Distributed Systems and Parallel Programming

Prime Numbers Generator Using OpenMP

I wrote a program to generate prime numbers from 2 to N and tested scalability and performance with different number of threads. There are many algorithms for generating prime numbers and for primality testing. Some are more efficient than others. For this exercise, I did not implement the most efficient serial algorithm (reasonings discussed below).

Note that I wrote a sufficiently fast enough code and parallelized it to get speed up. I did not use the most efficient serial algorithm, which is the sieve's prime number algorithm. I tried to parallelize the sieve's algorithm at first but did not get any speed up, even for 100,000 or a million numbers. After reviewing sieve's algorithm carefully, I noticed that it would be much more difficult to get a speed up from the algorithm when compared to mine.
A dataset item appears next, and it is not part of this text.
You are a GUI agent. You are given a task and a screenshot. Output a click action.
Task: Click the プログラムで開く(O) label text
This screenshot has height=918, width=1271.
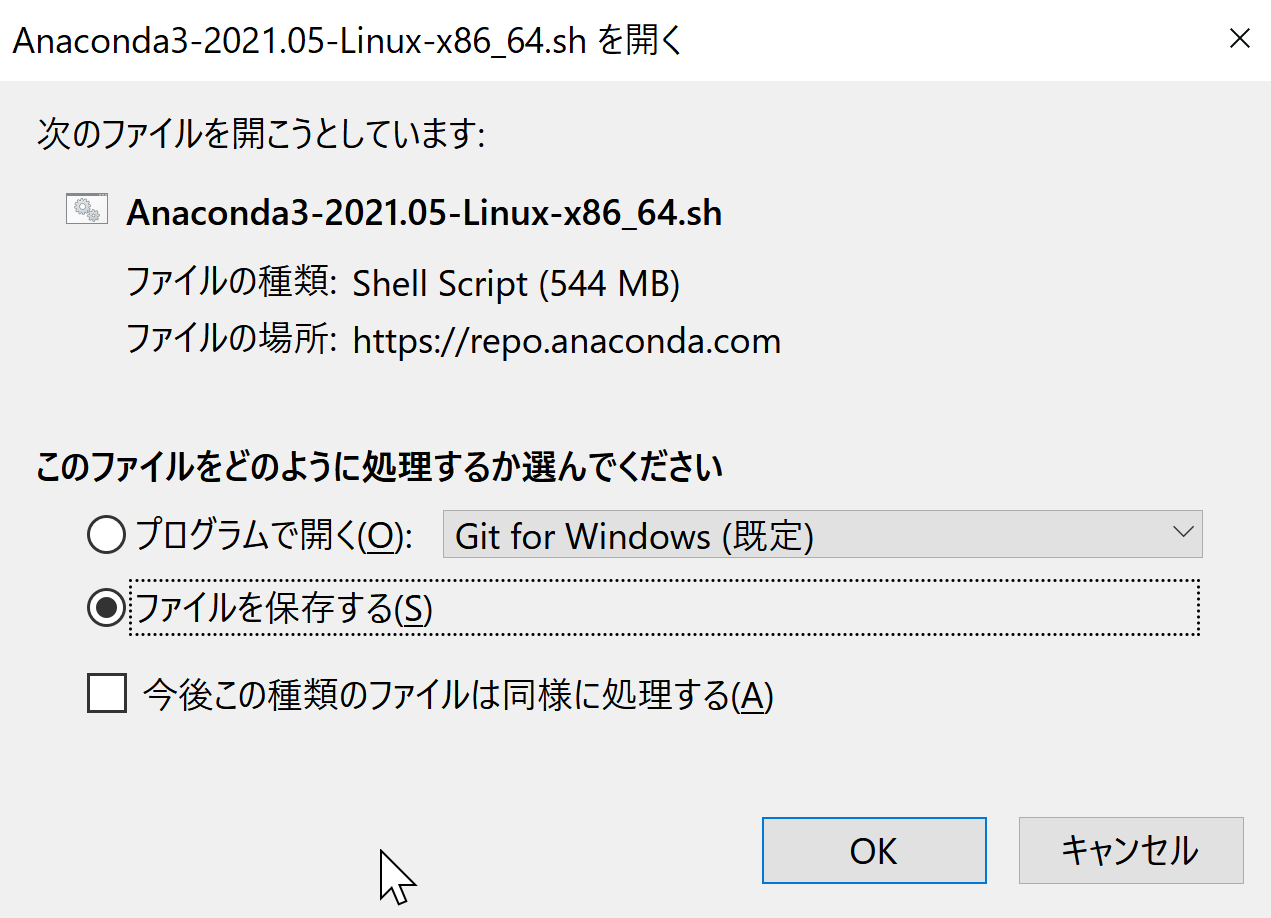point(274,537)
The following two blocks of code explains why.

my block of code
#pragma omp for private(i)
    for(i = start+1; i <=N; i++){
        if(i % start == 0) {
        array[i] = 1;

parallelize inner for loop of Sieve's algorithm
#pragma omp for private(i)
    for(j = start*start; j <= N; j += start){
        //mark element as not-prime
        array[j] = 1;

With my inner for loop (a), many more iterations are executed relative to sieve's inner for loop. For example, if we are looking for primes up to the 1000th number (N=1000) and the current multiple of 7 (start = 7) are going to be crossed out, my algorithm starts will start its search from 8,9, 10,...,up to 1000, thus N-i iterations. On the other hand, sieve will start its search at i = 7*7 (or i =49), with the following iteration being, 56, 63, 70,.. until the number exceeds 1000. The total number of iterations is (N/i - i/start), which is approximately N/i iterations. This is orders of magnitude less than my algorithm! Simply said, because my algorithm has so many more iterations than the sieve's algorithm, we can expect to see a better speed up when we parallelize our code because there is more work divided among the threads.
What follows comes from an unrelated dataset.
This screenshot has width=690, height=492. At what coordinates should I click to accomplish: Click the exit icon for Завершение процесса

Now, onwards to the first graph, N=1000. We see a speed up for 2, 5 and 10 threads, with the highest speed up coming from 5 threads. To understand the speed up behavior in detail, I profiled the inner loop (block (a) above) because that is where most of the work and parallel execution is happening. I did this by putting a barrier then a start_time right before the omp parallel for directive, and end_time right after the for loop when all threads have completed.

Table that shows the average time spent completing the (a) for block with different number of threads for N=1,000. Note that speed up is calculated by taking time of thread 1 and dividing it by other thread number.

Number of Threads Time Speed Up
1 0.000013 1
5 0.000007 1.85
25 0.000014 0.928
50 0.000030 0.4333
100 0.001184 0.01098

The table shows the result we expect! This result is important because it shows that this inner loop is what's giving us the speed up of our program. The speed up you get because of the inner for loop is almost exactly the same as the speed up you get from your program. Therefore, I can improve my program in the future even more if I can find ways to make this for loop more parallel friendly. The fact that we see such a huge slow down for inner loop completion time when we have 100 threads but a speed up with 5 threads shows that there is not enough work for all 50 threads to do efficiently, thus the cost of having this many threads outweighs the benefits gained from them. The optimal number of threads for N=1000 is around 5 threads for this algorithm.

Unlike N=1,000, we see a speed up for 2, 5, 10, a peak at 20, 25 and a sharp drop for 50 and 100 threads. The table below shows the average time spent completing the (a) for block for different number of threads for N=10,000.

Number of Threads Time Speed Up
1 0.000127 1
5 0.000028 4.5
25 0.000015 8.46
50 0.00026 0.488
100 0.00288 0.44097

A few interesting note. First, we see an increase in speed up from 2 to 25, peaking at around 20 threads, whereas we only see a speed up around 5 threads for N=1,000. This goes back to the point illustrated above - there is more work for the threads to do, so adding more threads will help. However, at a certain point, the cost of adding threads (creation, termination, etc.) outweighs their benefit because the data set is not large enough. We can see this for 50 and 100 threads. Second, similar to N=1,000, we see that the speed up of the inner loop is similar to the speed up we get for our program. Note that there is an anomaly - 50 threads is slower than 100 threads. This may be due to the way openmp and compiler is scheduling the threads.